SHORT TASK |
Write out the listing again, substituting "desktop automation agent" for every occurrence of "computer-use agent" and leaving everything else unchanged.

Items from a dataset:

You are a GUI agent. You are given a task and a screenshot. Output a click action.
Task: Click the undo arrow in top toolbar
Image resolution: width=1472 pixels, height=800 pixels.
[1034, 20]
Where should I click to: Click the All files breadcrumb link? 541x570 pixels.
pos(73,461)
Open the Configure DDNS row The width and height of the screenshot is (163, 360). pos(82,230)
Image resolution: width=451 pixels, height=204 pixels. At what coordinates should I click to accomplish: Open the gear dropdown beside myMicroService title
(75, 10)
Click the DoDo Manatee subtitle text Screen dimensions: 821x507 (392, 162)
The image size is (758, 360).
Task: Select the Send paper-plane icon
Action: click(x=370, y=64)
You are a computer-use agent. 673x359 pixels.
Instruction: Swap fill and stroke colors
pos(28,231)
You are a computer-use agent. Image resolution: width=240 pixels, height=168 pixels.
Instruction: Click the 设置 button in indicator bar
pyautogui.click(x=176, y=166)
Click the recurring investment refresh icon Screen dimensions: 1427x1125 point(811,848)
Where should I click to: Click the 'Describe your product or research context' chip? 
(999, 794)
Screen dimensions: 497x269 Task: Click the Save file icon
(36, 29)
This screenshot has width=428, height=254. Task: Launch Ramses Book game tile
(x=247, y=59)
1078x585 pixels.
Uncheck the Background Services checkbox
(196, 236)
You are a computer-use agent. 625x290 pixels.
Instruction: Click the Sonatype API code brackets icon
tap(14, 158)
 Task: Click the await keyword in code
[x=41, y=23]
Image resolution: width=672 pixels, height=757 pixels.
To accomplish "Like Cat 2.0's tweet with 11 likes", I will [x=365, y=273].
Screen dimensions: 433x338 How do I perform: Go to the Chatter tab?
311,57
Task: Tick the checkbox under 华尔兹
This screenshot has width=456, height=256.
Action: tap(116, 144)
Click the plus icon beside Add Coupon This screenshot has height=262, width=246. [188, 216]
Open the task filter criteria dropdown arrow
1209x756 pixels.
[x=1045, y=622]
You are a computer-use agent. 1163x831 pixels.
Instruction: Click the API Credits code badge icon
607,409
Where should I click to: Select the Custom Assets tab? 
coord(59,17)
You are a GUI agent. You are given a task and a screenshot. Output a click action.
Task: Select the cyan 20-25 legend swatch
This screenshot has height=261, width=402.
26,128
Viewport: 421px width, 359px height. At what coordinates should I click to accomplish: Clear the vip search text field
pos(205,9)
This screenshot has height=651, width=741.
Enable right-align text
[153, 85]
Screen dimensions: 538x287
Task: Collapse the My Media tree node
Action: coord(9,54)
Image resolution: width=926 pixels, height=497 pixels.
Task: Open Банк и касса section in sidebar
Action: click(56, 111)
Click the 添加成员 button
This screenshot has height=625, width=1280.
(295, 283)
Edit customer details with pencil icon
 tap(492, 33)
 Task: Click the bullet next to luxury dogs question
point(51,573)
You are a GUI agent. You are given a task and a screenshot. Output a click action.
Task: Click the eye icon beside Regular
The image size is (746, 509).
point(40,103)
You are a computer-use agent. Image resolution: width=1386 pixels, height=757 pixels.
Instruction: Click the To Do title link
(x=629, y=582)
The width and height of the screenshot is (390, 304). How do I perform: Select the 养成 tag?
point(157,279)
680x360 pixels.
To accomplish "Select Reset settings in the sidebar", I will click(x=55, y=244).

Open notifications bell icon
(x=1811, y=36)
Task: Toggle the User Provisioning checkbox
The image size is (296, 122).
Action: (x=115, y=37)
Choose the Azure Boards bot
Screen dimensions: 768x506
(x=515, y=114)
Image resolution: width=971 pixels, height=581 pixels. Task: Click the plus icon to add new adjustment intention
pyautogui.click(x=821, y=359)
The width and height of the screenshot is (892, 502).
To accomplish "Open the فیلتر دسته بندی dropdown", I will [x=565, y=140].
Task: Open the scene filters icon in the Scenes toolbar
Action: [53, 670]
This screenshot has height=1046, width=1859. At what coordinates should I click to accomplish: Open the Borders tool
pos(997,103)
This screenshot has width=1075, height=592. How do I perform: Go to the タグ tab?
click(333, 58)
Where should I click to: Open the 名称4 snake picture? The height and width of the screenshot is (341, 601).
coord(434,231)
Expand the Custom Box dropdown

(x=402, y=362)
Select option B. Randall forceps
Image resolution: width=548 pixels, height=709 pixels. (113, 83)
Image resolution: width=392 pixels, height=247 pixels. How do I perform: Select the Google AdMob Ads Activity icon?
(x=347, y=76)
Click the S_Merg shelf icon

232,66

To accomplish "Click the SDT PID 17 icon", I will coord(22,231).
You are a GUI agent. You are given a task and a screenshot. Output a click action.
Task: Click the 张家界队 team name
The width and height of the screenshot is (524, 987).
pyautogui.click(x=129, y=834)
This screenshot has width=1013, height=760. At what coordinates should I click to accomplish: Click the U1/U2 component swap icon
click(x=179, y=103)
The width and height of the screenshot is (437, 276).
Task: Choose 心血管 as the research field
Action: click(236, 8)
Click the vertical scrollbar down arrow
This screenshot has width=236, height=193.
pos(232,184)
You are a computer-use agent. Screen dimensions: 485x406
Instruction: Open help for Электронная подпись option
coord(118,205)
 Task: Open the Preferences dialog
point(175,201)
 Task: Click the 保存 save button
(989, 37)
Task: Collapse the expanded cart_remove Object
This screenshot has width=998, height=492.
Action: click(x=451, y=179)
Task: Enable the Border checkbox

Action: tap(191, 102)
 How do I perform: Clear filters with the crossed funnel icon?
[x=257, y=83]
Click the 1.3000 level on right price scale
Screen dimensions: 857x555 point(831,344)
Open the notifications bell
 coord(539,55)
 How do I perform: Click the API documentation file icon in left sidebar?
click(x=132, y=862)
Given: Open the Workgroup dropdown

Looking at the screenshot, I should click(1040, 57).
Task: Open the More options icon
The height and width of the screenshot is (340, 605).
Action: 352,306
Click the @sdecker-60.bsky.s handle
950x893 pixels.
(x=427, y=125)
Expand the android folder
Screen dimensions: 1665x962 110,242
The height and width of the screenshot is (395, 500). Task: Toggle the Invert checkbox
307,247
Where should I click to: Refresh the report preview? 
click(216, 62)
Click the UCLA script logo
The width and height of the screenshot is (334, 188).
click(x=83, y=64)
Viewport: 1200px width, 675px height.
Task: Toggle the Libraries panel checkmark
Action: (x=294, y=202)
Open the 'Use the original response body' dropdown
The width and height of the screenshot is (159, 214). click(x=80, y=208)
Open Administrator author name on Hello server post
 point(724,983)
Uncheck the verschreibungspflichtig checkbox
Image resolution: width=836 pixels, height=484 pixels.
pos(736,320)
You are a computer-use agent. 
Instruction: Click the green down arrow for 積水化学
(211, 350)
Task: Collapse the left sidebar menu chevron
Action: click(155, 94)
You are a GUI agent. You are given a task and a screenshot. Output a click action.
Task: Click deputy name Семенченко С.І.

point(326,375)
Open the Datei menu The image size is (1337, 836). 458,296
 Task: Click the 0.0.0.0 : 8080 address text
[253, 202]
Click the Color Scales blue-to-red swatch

RESULT FOR THIS EXERCISE |
You are a GUI agent. You are given a task and a screenshot. Output a click action.
Task: Click the undo arrow in top toolbar
Image resolution: width=1472 pixels, height=800 pixels.
[1034, 20]
Where should I click to: Click the All files breadcrumb link? 541x570 pixels.
pos(73,461)
Open the Configure DDNS row The width and height of the screenshot is (163, 360). pos(82,230)
Image resolution: width=451 pixels, height=204 pixels. At what coordinates should I click to accomplish: Open the gear dropdown beside myMicroService title
(75, 10)
Click the DoDo Manatee subtitle text Screen dimensions: 821x507 (392, 162)
The image size is (758, 360).
Task: Select the Send paper-plane icon
Action: click(x=370, y=64)
You are a desktop automation agent. 673x359 pixels.
Instruction: Swap fill and stroke colors
pos(28,231)
You are a desktop automation agent. Image resolution: width=240 pixels, height=168 pixels.
Instruction: Click the 设置 button in indicator bar
pyautogui.click(x=176, y=166)
Click the recurring investment refresh icon Screen dimensions: 1427x1125 point(811,848)
Where should I click to: Click the 'Describe your product or research context' chip? 
(999, 794)
Screen dimensions: 497x269 Task: Click the Save file icon
(36, 29)
This screenshot has width=428, height=254. Task: Launch Ramses Book game tile
(x=247, y=59)
1078x585 pixels.
Uncheck the Background Services checkbox
(196, 236)
You are a desktop automation agent. 625x290 pixels.
Instruction: Click the Sonatype API code brackets icon
tap(14, 158)
 Task: Click the await keyword in code
[x=41, y=23]
Image resolution: width=672 pixels, height=757 pixels.
To accomplish "Like Cat 2.0's tweet with 11 likes", I will [x=365, y=273].
Screen dimensions: 433x338 How do I perform: Go to the Chatter tab?
311,57
Task: Tick the checkbox under 华尔兹
This screenshot has width=456, height=256.
Action: tap(116, 144)
Click the plus icon beside Add Coupon This screenshot has height=262, width=246. [188, 216]
Open the task filter criteria dropdown arrow
1209x756 pixels.
[x=1045, y=622]
You are a desktop automation agent. 1163x831 pixels.
Instruction: Click the API Credits code badge icon
607,409
Where should I click to: Select the Custom Assets tab? 
coord(59,17)
You are a GUI agent. You are given a task and a screenshot. Output a click action.
Task: Select the cyan 20-25 legend swatch
This screenshot has height=261, width=402.
26,128
Viewport: 421px width, 359px height. At what coordinates should I click to accomplish: Clear the vip search text field
pos(205,9)
This screenshot has height=651, width=741.
Enable right-align text
[153, 85]
Screen dimensions: 538x287
Task: Collapse the My Media tree node
Action: coord(9,54)
Image resolution: width=926 pixels, height=497 pixels.
Task: Open Банк и касса section in sidebar
Action: click(56, 111)
Click the 添加成员 button
This screenshot has height=625, width=1280.
(295, 283)
Edit customer details with pencil icon
 tap(492, 33)
 Task: Click the bullet next to luxury dogs question
point(51,573)
You are a GUI agent. You are given a task and a screenshot. Output a click action.
Task: Click the eye icon beside Regular
The image size is (746, 509).
point(40,103)
You are a desktop automation agent. Image resolution: width=1386 pixels, height=757 pixels.
Instruction: Click the To Do title link
(x=629, y=582)
The width and height of the screenshot is (390, 304). How do I perform: Select the 养成 tag?
point(157,279)
680x360 pixels.
To accomplish "Select Reset settings in the sidebar", I will click(x=55, y=244).

Open notifications bell icon
(x=1811, y=36)
Task: Toggle the User Provisioning checkbox
The image size is (296, 122).
Action: (x=115, y=37)
Choose the Azure Boards bot
Screen dimensions: 768x506
(x=515, y=114)
Image resolution: width=971 pixels, height=581 pixels. Task: Click the plus icon to add new adjustment intention
pyautogui.click(x=821, y=359)
The width and height of the screenshot is (892, 502).
To accomplish "Open the فیلتر دسته بندی dropdown", I will [x=565, y=140].
Task: Open the scene filters icon in the Scenes toolbar
Action: [53, 670]
This screenshot has height=1046, width=1859. At what coordinates should I click to accomplish: Open the Borders tool
pos(997,103)
This screenshot has width=1075, height=592. How do I perform: Go to the タグ tab?
click(333, 58)
Where should I click to: Open the 名称4 snake picture? The height and width of the screenshot is (341, 601).
coord(434,231)
Expand the Custom Box dropdown

(x=402, y=362)
Select option B. Randall forceps
Image resolution: width=548 pixels, height=709 pixels. (113, 83)
Image resolution: width=392 pixels, height=247 pixels. How do I perform: Select the Google AdMob Ads Activity icon?
(x=347, y=76)
Click the S_Merg shelf icon

232,66

To accomplish "Click the SDT PID 17 icon", I will coord(22,231).
You are a GUI agent. You are given a task and a screenshot. Output a click action.
Task: Click the 张家界队 team name
The width and height of the screenshot is (524, 987).
pyautogui.click(x=129, y=834)
This screenshot has width=1013, height=760. At what coordinates should I click to accomplish: Click the U1/U2 component swap icon
click(x=179, y=103)
The width and height of the screenshot is (437, 276).
Task: Choose 心血管 as the research field
Action: click(236, 8)
Click the vertical scrollbar down arrow
This screenshot has width=236, height=193.
pos(232,184)
You are a desktop automation agent. Screen dimensions: 485x406
Instruction: Open help for Электронная подпись option
coord(118,205)
 Task: Open the Preferences dialog
point(175,201)
 Task: Click the 保存 save button
(989, 37)
Task: Collapse the expanded cart_remove Object
This screenshot has width=998, height=492.
Action: click(x=451, y=179)
Task: Enable the Border checkbox

Action: tap(191, 102)
 How do I perform: Clear filters with the crossed funnel icon?
[x=257, y=83]
Click the 1.3000 level on right price scale
Screen dimensions: 857x555 point(831,344)
Open the notifications bell
 coord(539,55)
 How do I perform: Click the API documentation file icon in left sidebar?
click(x=132, y=862)
Given: Open the Workgroup dropdown

Looking at the screenshot, I should click(1040, 57).
Task: Open the More options icon
The height and width of the screenshot is (340, 605).
Action: 352,306
Click the @sdecker-60.bsky.s handle
950x893 pixels.
(x=427, y=125)
Expand the android folder
Screen dimensions: 1665x962 110,242
The height and width of the screenshot is (395, 500). Task: Toggle the Invert checkbox
307,247
Where should I click to: Refresh the report preview? 
click(216, 62)
Click the UCLA script logo
The width and height of the screenshot is (334, 188).
click(x=83, y=64)
Viewport: 1200px width, 675px height.
Task: Toggle the Libraries panel checkmark
Action: (x=294, y=202)
Open the 'Use the original response body' dropdown
The width and height of the screenshot is (159, 214). click(x=80, y=208)
Open Administrator author name on Hello server post
 point(724,983)
Uncheck the verschreibungspflichtig checkbox
Image resolution: width=836 pixels, height=484 pixels.
pos(736,320)
You are a desktop automation agent. 
Instruction: Click the green down arrow for 積水化学
(211, 350)
Task: Collapse the left sidebar menu chevron
Action: click(155, 94)
You are a GUI agent. You are given a task and a screenshot. Output a click action.
Task: Click deputy name Семенченко С.І.

point(326,375)
Open the Datei menu The image size is (1337, 836). 458,296
 Task: Click the 0.0.0.0 : 8080 address text
[253, 202]
Click the Color Scales blue-to-red swatch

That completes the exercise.